_WHAT YOU NEED TO DO_.
Each record is to be given again without alteration.

◇ ◇ ◇ ◇ ◇

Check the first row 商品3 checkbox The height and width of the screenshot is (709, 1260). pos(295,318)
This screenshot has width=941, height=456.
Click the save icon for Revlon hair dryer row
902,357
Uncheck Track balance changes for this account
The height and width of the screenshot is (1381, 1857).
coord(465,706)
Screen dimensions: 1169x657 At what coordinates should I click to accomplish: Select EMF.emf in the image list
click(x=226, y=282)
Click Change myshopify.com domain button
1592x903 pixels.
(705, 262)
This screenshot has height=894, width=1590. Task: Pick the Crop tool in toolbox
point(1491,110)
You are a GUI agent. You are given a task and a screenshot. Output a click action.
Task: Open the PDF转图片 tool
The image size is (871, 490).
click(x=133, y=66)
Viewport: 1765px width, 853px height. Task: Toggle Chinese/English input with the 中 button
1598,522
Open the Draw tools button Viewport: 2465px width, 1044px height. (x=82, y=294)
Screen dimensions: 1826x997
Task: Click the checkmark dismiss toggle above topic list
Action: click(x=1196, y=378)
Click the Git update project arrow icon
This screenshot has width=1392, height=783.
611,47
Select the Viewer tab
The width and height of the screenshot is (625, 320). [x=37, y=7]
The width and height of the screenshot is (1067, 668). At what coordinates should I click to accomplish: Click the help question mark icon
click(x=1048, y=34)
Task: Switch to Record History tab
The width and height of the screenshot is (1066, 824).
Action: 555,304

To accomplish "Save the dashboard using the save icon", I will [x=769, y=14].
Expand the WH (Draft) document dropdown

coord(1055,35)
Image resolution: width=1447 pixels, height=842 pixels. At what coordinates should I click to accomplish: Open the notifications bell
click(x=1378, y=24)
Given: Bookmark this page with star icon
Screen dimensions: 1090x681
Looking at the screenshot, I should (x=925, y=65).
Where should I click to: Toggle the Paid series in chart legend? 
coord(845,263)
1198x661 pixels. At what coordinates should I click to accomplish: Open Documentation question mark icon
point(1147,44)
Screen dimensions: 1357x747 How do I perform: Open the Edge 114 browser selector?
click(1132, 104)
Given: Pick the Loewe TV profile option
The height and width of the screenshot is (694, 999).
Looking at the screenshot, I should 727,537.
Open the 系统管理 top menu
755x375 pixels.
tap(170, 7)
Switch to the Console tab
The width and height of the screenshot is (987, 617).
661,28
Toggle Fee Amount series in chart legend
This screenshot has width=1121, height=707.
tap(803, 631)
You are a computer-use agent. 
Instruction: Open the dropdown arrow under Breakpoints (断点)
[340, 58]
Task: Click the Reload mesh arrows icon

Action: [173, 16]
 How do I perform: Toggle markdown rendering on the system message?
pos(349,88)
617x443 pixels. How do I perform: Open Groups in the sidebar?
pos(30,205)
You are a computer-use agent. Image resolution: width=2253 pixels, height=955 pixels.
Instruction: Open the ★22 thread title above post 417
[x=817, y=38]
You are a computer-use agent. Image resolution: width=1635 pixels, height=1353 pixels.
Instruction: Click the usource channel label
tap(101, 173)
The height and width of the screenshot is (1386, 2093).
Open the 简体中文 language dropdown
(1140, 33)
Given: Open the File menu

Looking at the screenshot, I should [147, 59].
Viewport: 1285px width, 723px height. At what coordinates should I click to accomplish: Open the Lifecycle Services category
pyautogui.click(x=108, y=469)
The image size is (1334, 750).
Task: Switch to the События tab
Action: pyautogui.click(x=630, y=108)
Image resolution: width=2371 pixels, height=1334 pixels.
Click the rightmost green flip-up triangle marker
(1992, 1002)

◇ ◇ ◇ ◇ ◇

_EXPECTED ANSWER_.
Check the first row 商品3 checkbox The height and width of the screenshot is (709, 1260). pos(295,318)
This screenshot has width=941, height=456.
Click the save icon for Revlon hair dryer row
902,357
Uncheck Track balance changes for this account
The height and width of the screenshot is (1381, 1857).
coord(465,706)
Screen dimensions: 1169x657 At what coordinates should I click to accomplish: Select EMF.emf in the image list
click(x=226, y=282)
Click Change myshopify.com domain button
1592x903 pixels.
(705, 262)
This screenshot has height=894, width=1590. Task: Pick the Crop tool in toolbox
point(1491,110)
You are a GUI agent. You are given a task and a screenshot. Output a click action.
Task: Open the PDF转图片 tool
The image size is (871, 490).
click(x=133, y=66)
Viewport: 1765px width, 853px height. Task: Toggle Chinese/English input with the 中 button
1598,522
Open the Draw tools button Viewport: 2465px width, 1044px height. (x=82, y=294)
Screen dimensions: 1826x997
Task: Click the checkmark dismiss toggle above topic list
Action: click(x=1196, y=378)
Click the Git update project arrow icon
This screenshot has width=1392, height=783.
611,47
Select the Viewer tab
The width and height of the screenshot is (625, 320). [x=37, y=7]
The width and height of the screenshot is (1067, 668). At what coordinates should I click to accomplish: Click the help question mark icon
click(x=1048, y=34)
Task: Switch to Record History tab
The width and height of the screenshot is (1066, 824).
Action: 555,304

To accomplish "Save the dashboard using the save icon", I will [x=769, y=14].
Expand the WH (Draft) document dropdown

coord(1055,35)
Image resolution: width=1447 pixels, height=842 pixels. At what coordinates should I click to accomplish: Open the notifications bell
click(x=1378, y=24)
Given: Bookmark this page with star icon
Screen dimensions: 1090x681
Looking at the screenshot, I should (x=925, y=65).
Where should I click to: Toggle the Paid series in chart legend? 
coord(845,263)
1198x661 pixels. At what coordinates should I click to accomplish: Open Documentation question mark icon
point(1147,44)
Screen dimensions: 1357x747 How do I perform: Open the Edge 114 browser selector?
click(1132, 104)
Given: Pick the Loewe TV profile option
The height and width of the screenshot is (694, 999).
Looking at the screenshot, I should 727,537.
Open the 系统管理 top menu
755x375 pixels.
tap(170, 7)
Switch to the Console tab
The width and height of the screenshot is (987, 617).
661,28
Toggle Fee Amount series in chart legend
This screenshot has width=1121, height=707.
tap(803, 631)
You are a computer-use agent. 
Instruction: Open the dropdown arrow under Breakpoints (断点)
[340, 58]
Task: Click the Reload mesh arrows icon

Action: [173, 16]
 How do I perform: Toggle markdown rendering on the system message?
pos(349,88)
617x443 pixels. How do I perform: Open Groups in the sidebar?
pos(30,205)
You are a computer-use agent. Image resolution: width=2253 pixels, height=955 pixels.
Instruction: Open the ★22 thread title above post 417
[x=817, y=38]
You are a computer-use agent. Image resolution: width=1635 pixels, height=1353 pixels.
Instruction: Click the usource channel label
tap(101, 173)
The height and width of the screenshot is (1386, 2093).
Open the 简体中文 language dropdown
(1140, 33)
Given: Open the File menu

Looking at the screenshot, I should [147, 59].
Viewport: 1285px width, 723px height. At what coordinates should I click to accomplish: Open the Lifecycle Services category
pyautogui.click(x=108, y=469)
The image size is (1334, 750).
Task: Switch to the События tab
Action: pyautogui.click(x=630, y=108)
Image resolution: width=2371 pixels, height=1334 pixels.
Click the rightmost green flip-up triangle marker
(1992, 1002)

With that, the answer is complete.